Décès d’Abomé Léléfant : la Côte d’Ivoire perd une voix populaire qui faisait vibrer tout un peuple

Figure marquante de la musique ivoirienne, Abomé Léléfant s’est éteint ce lundi 18 mai 2026 au CHU de Treichville après un malaise cardiaque. L’artiste, connu pour ses titres à succès et son énergie débordante, laisse derrière lui une immense émotion dans le cœur des mélomanes ivoiriens et sur les réseaux sociaux.

La musique ivoirienne vient de perdre l’un de ses visages les plus authentiques. Ce lundi 18 mai 2026, la disparition du chanteur Abomé Léléfant, de son vrai nom Anassin Boris Médard, a provoqué une onde de choc dans l’univers artistique national. Selon plusieurs sources proches du dossier, l’artiste est décédé au CHU de Treichville à la suite d’un malaise cardiaque.

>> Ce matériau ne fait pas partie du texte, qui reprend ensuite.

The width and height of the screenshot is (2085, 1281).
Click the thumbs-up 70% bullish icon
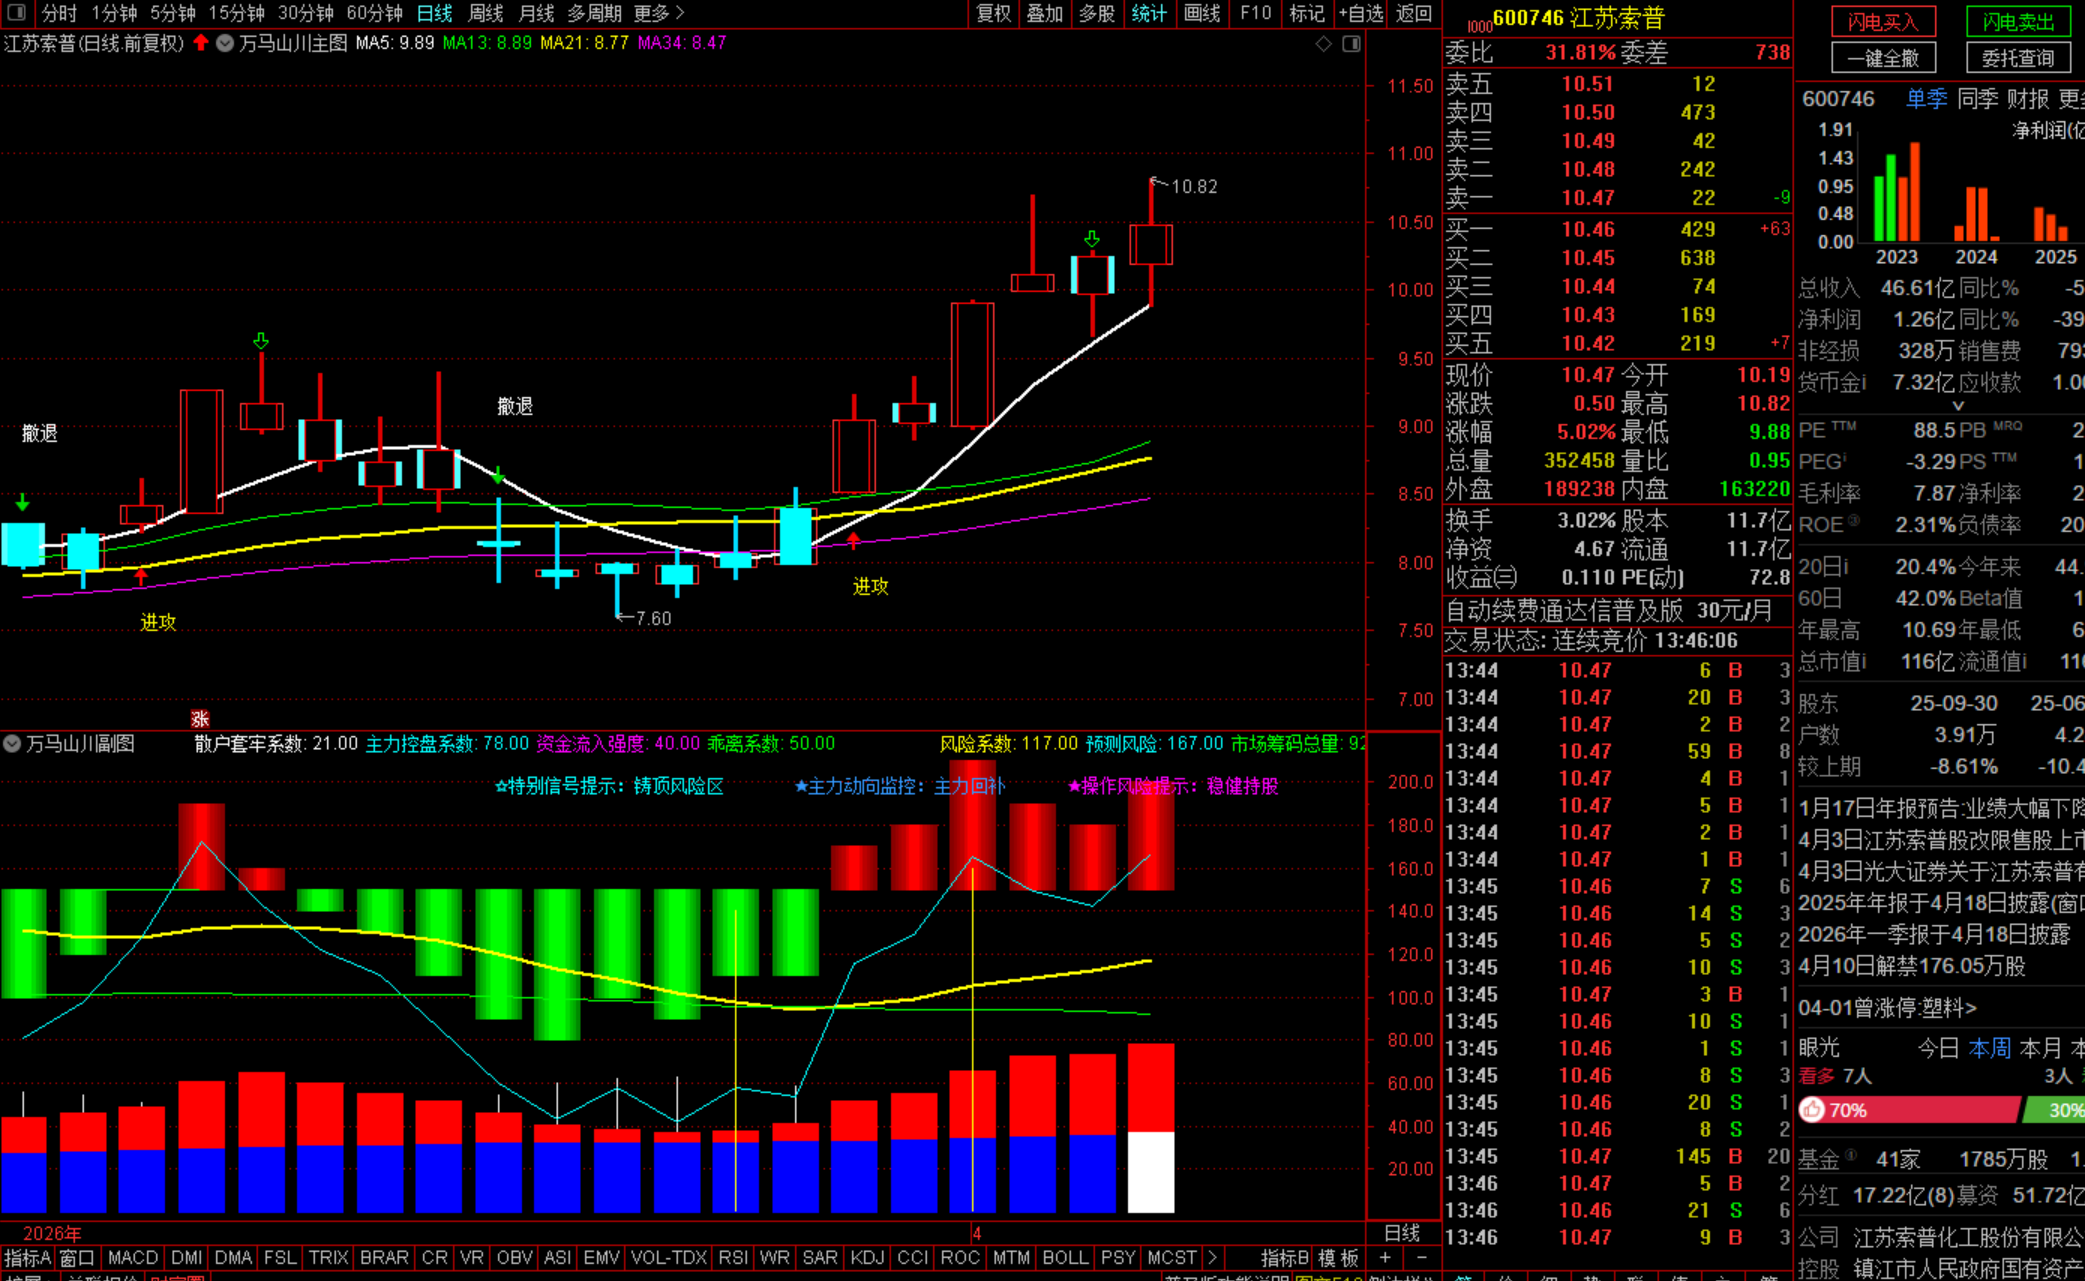coord(1813,1110)
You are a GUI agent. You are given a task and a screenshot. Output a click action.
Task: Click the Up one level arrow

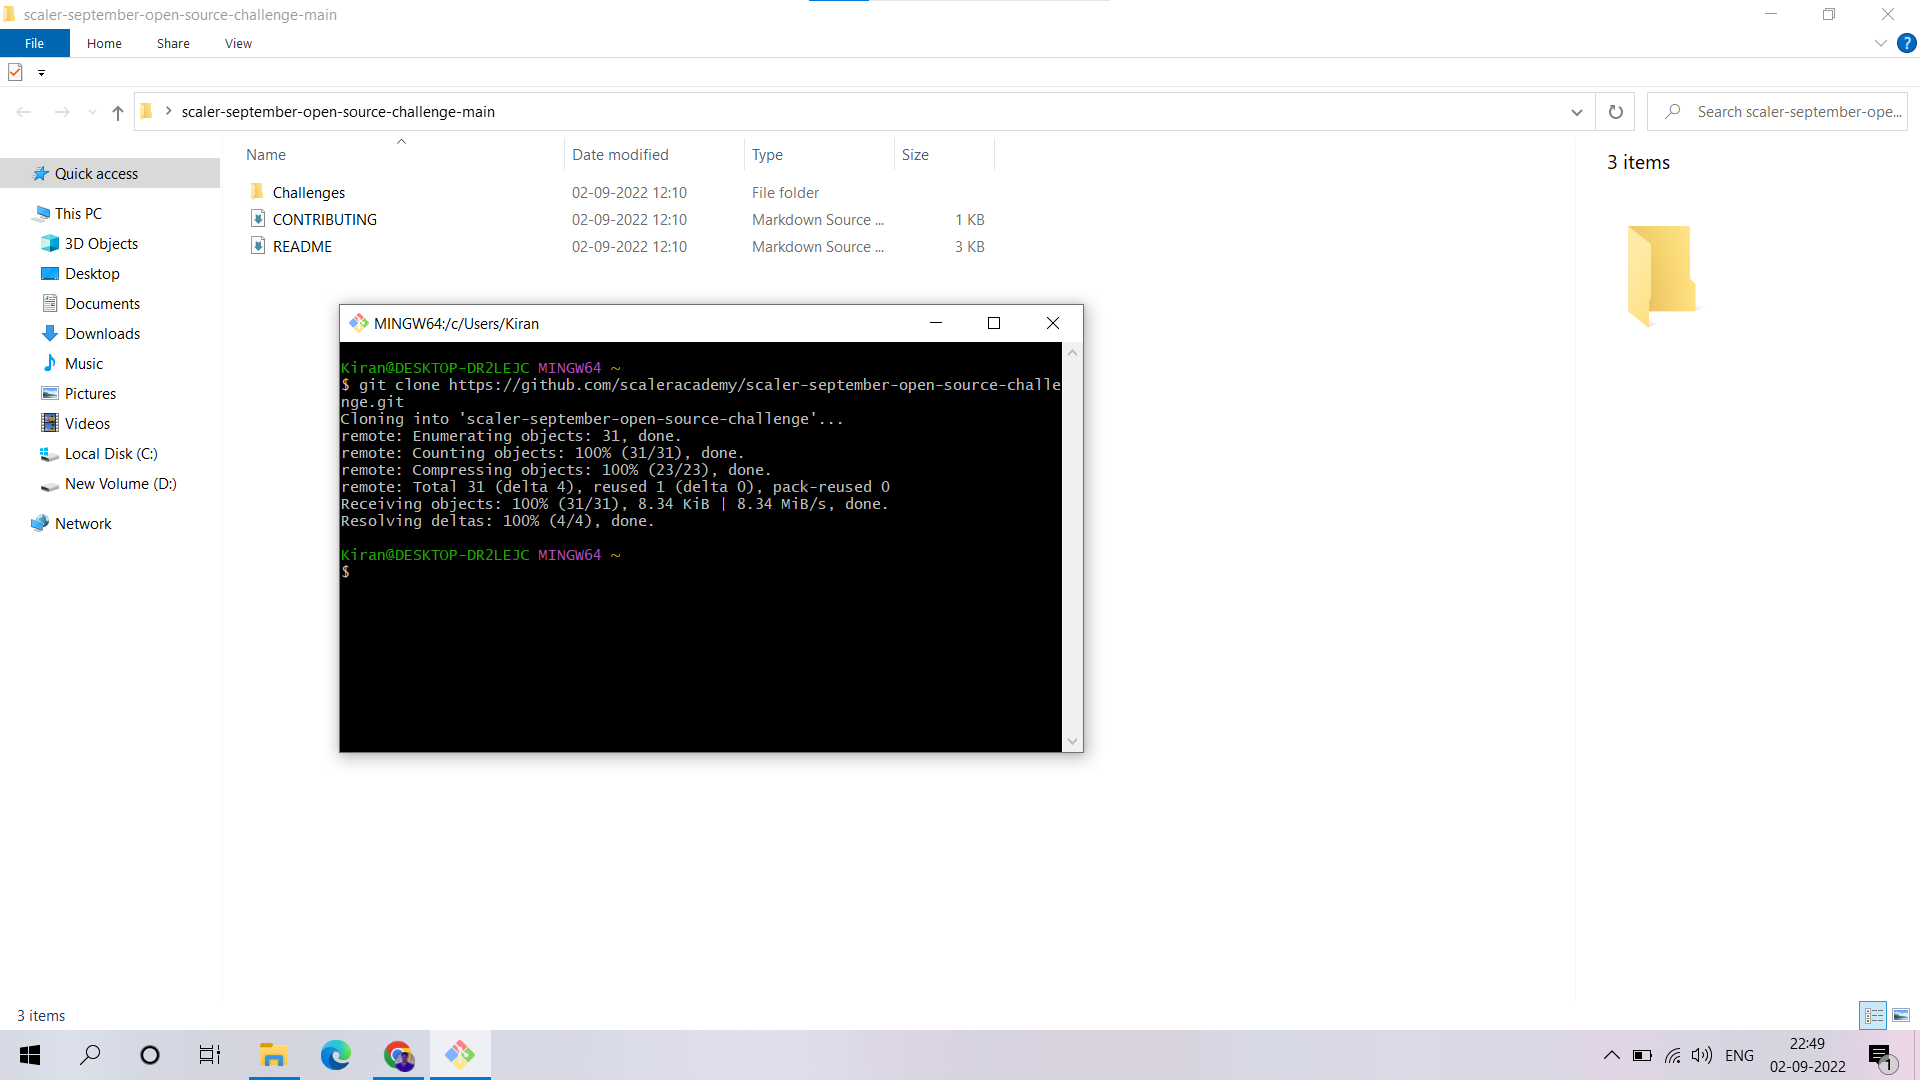click(x=118, y=112)
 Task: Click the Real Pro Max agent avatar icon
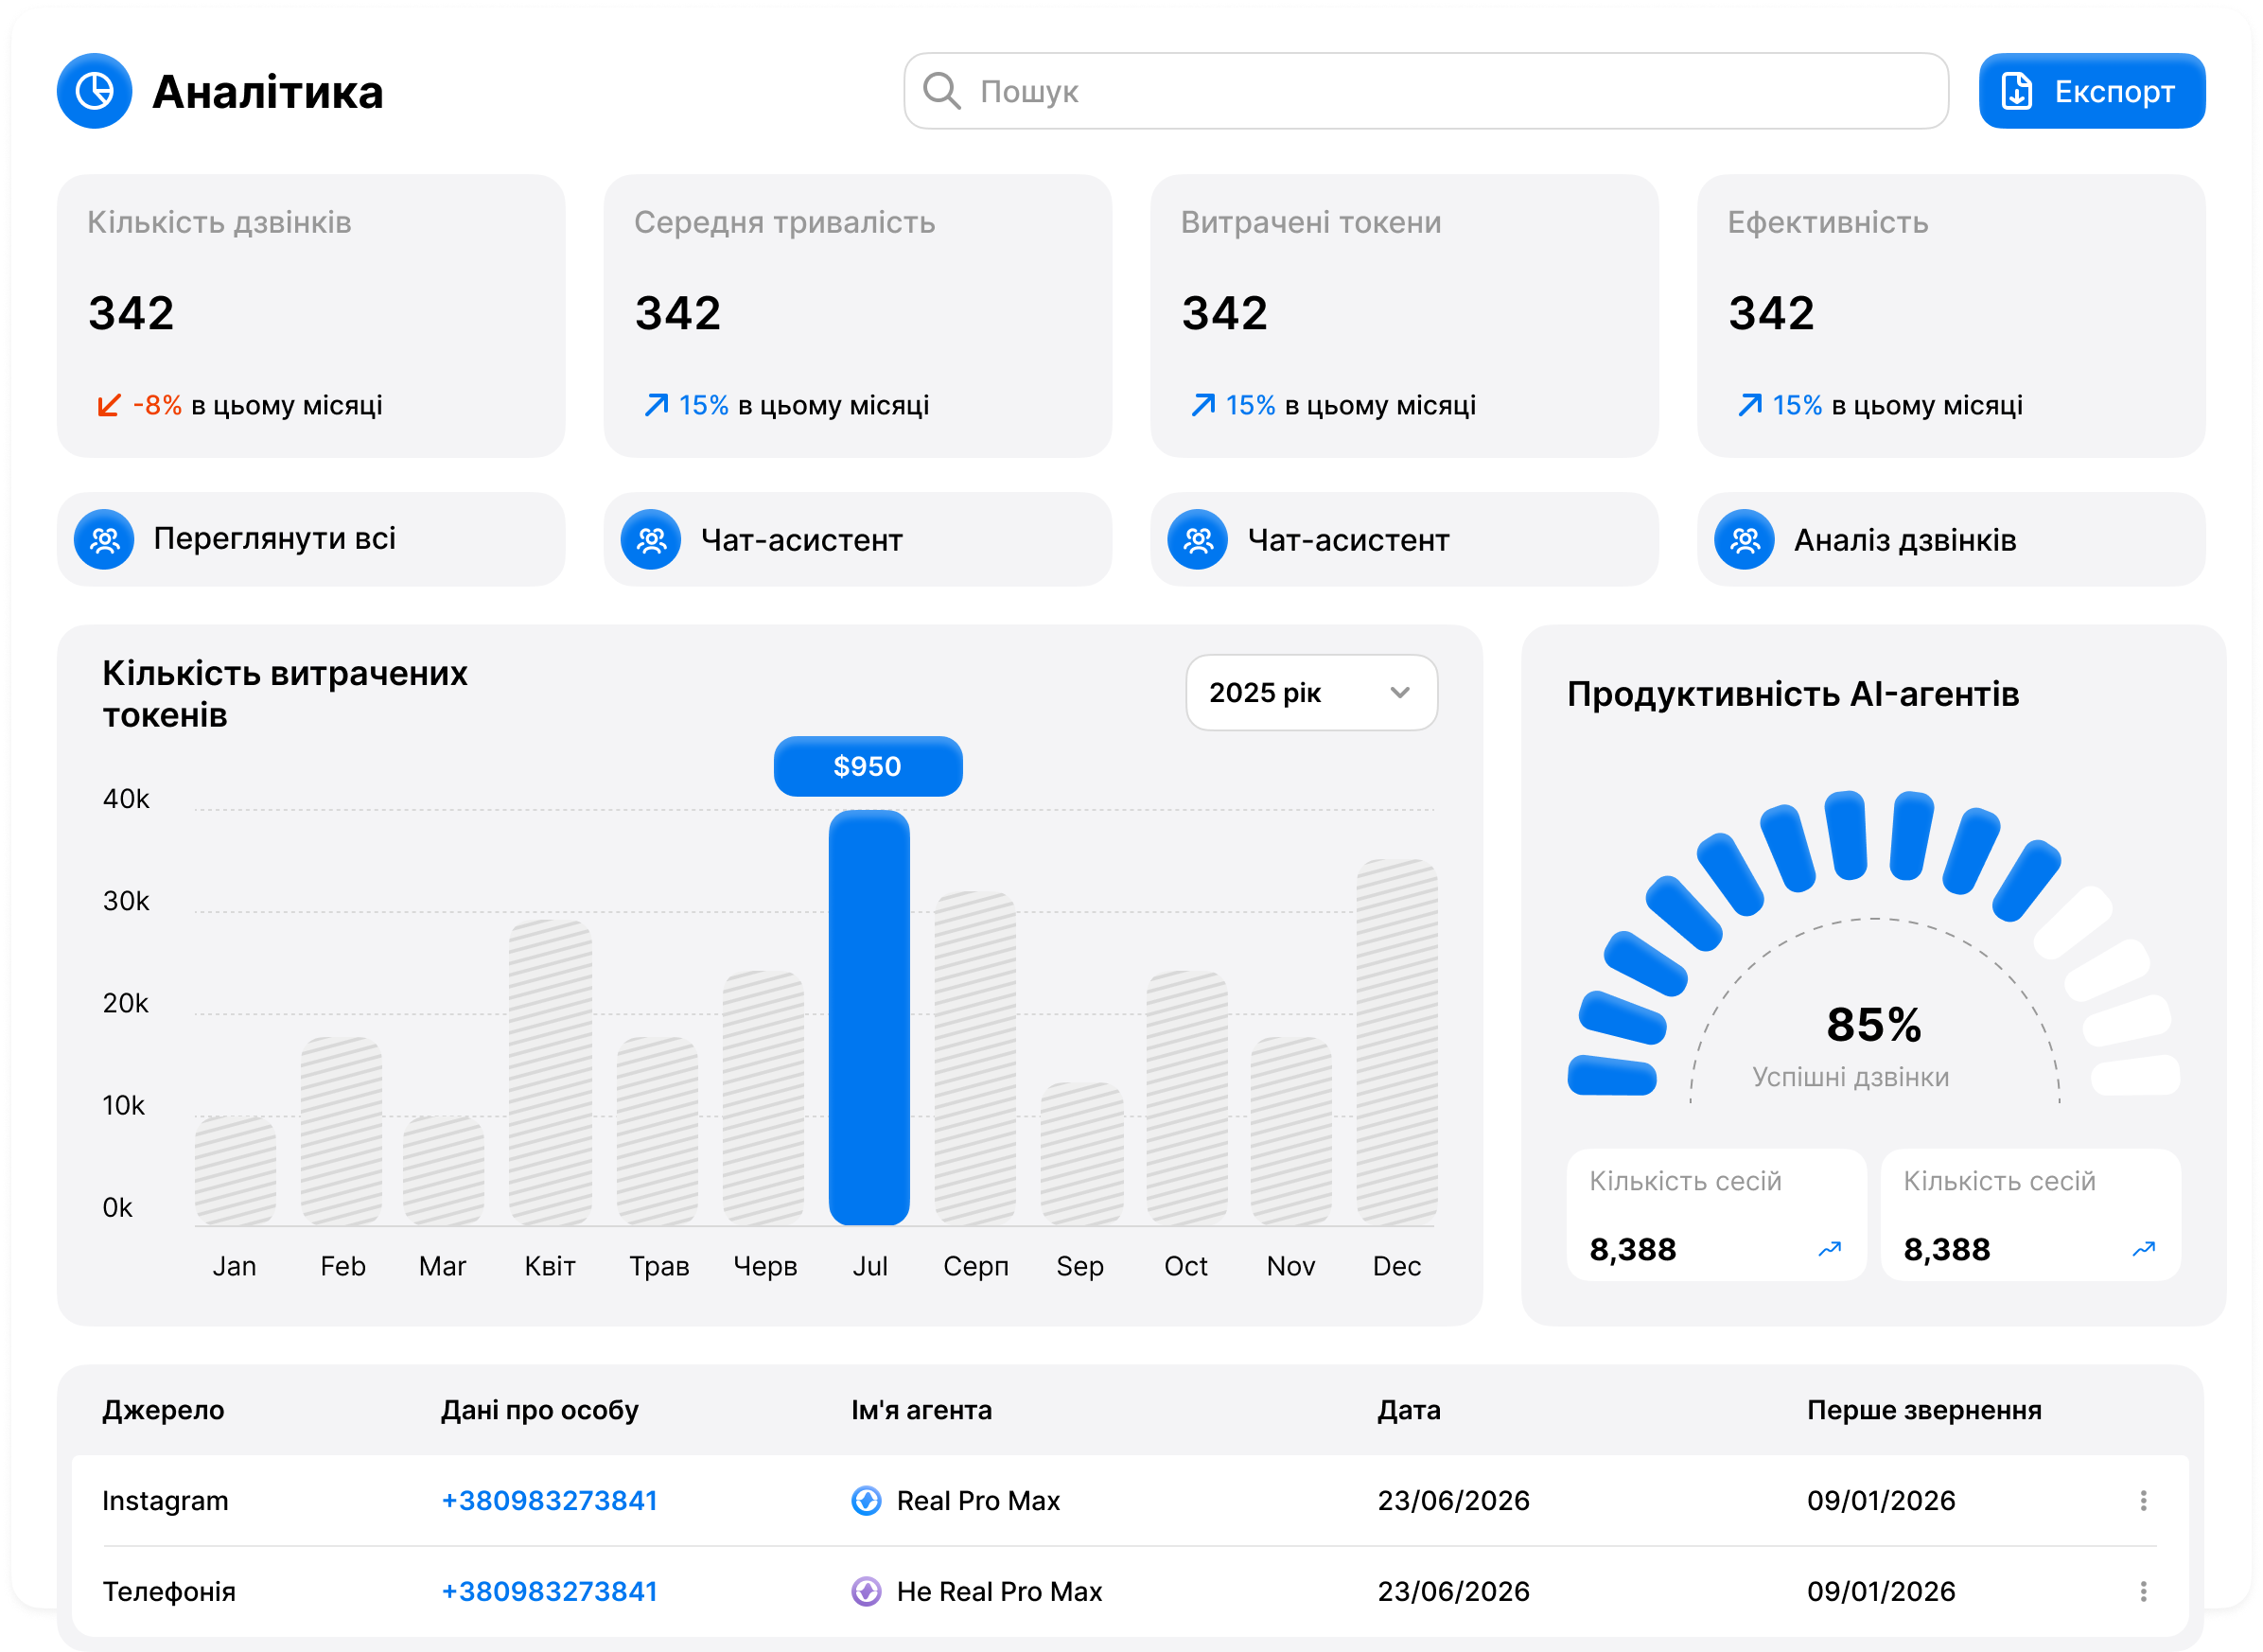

En quelques heures seulement, les hommages ont envahi Facebook, TikTok, Instagram et les plateformes de streaming où ses chansons continuent de résonner. Fans, artistes et personnalités du show-business ivoirien saluent unanimement un homme proche du peuple, dont la musique accompagnait aussi bien les grandes célébrations que les moments du quotidien.

Une carrière portée par des tubes devenus incontournables

Abomé Léléfant s’était imposé au fil des années comme une figure populaire de la scène musicale ivoirienne grâce à son style accessible, festif et profondément enraciné dans la culture urbaine locale. Son nom reste particulièrement associé au morceau « La CAN c’est chez nous », enregistré avec le mythique duo Yodé et Siro.

Sorti dans le contexte de la Coupe d’Afrique des Nations organisée en Côte d’Ivoire, le titre avait rapidement dépassé le simple cadre musical pour devenir un véritable hymne national. Dans les maquis, les fan-zones, les quartiers populaires et sur les réseaux sociaux, la chanson avait accompagné l’euphorie collective autour de la compétition.

Le succès fut colossal. En seulement deux ans, le clip a franchi la barre impressionnante des 16 millions de vues sur YouTube, confirmant l’impact populaire du chanteur auprès de toutes les générations.

Mais l’artiste ne se résumait pas à un seul hit. Avec le morceau « Côcô », Abomé Léléfant avait également démontré sa capacité à créer des titres fédérateurs et viraux. Là encore, les chiffres parlent d’eux-mêmes : plus de 5 millions de vues enregistrées sur la YouTube, preuve d’un artiste solidement connecté à son public.

Une disparition qui bouleverse les réseaux sociaux et le monde culturel

Depuis l’annonce de son décès, les messages de tristesse se multiplient à une vitesse fulgurante. Plusieurs internautes évoquent un artiste « humble », « généreux » et « profondément ivoirien ». D’autres rappellent son énergie communicative sur scène ainsi que sa proximité avec les fans.

Au-delà des chiffres et des succès numériques, Abomé Léléfant incarnait cette génération d’artistes capables de transformer des réalités populaires en chansons rassembleuses. Ses refrains, souvent repris dans les cérémonies, les fêtes de quartier ou les rassemblements sportifs, avaient fini par entrer dans le patrimoine musical quotidien de nombreux Ivoiriens.

Sa disparition intervient alors que ses morceaux continuaient encore de dominer certaines playlists locales et d’animer les ambiances dans les maquis d’Abidjan et d’ailleurs. Pour beaucoup, c’est une page importante de la musique urbaine ivoirienne qui se tourne brutalement.

Le décès d’Abomé Léléfant laisse désormais un vide immense dans le paysage culturel ivoirien. Mais une chose semble déjà certaine : à travers ses chansons, son énergie et les souvenirs qu’il laisse au public, l’artiste continuera longtemps de faire vibrer la mémoire collective.